The Italian Senate picked euroskeptic economist Alberto Bagnai, author of two books advocating the dismantling of the European monetary union, as head of the finance committee.

Claudio Borghi, an adviser for the League party on the economy and on issues such as the mini-bots short-dated notes, was named the head of the budget committee in the lower house. The populist government program doesn’t include any reference to a possible option for a euro exit.

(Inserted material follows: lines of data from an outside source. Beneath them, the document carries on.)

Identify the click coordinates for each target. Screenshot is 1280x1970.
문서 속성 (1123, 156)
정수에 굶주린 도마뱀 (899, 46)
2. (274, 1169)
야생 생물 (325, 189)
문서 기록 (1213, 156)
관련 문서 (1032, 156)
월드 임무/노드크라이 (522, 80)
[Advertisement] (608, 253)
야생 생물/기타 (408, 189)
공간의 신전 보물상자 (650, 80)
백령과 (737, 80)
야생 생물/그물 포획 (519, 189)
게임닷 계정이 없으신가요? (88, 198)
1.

“There are a couple of high caliber League euroskeptics getting appointed to important parliamentary jobs in Italy this morning: Borghi and Bagnai,” said Antoine Bouvet, an interest- rate strategist at Mizuho International Plc. “The fact that they get roles that have to do with finance and budget has been understood by the market as a sign that the League intends on pushing its anti-euro ideas.”

Eoin Treacy's view

There is one simple fact that overrides all of the political machinations going on in Italy right now. Italy has almost as much debt as the USA does which needs to be rolled over this year. As recently as May Italian debt out to almost 3-year maturities was trading at negative rates. Today those refinancing costs are a lot more expensive. That represents a major obstacle for Italy’s populist eurosceptics.

So far, the EU appears willing to appease Italy on the issue of immigration management, enforcement and funding. However, the primary issue of fiscal restraint remains an open sore. There is every possibility that rather than attempt to take Italy out of the Euro, its new populist government is going to follow through on a macro equivalent of civil disobedience and spend well beyond the limits of what the fiscal compact indicates.

Italian 10-year BTP yields are firming from the 2.5% level and it is hard to imagine they are going to trade back below 2% while a populist administration is threatening to spend its way out of trouble with money it does not have.

The FTSE MIB Index encountered resistance in the region of the trend mean this week and a sustained move above 22500 would be required to question medium-term scope for continued downside.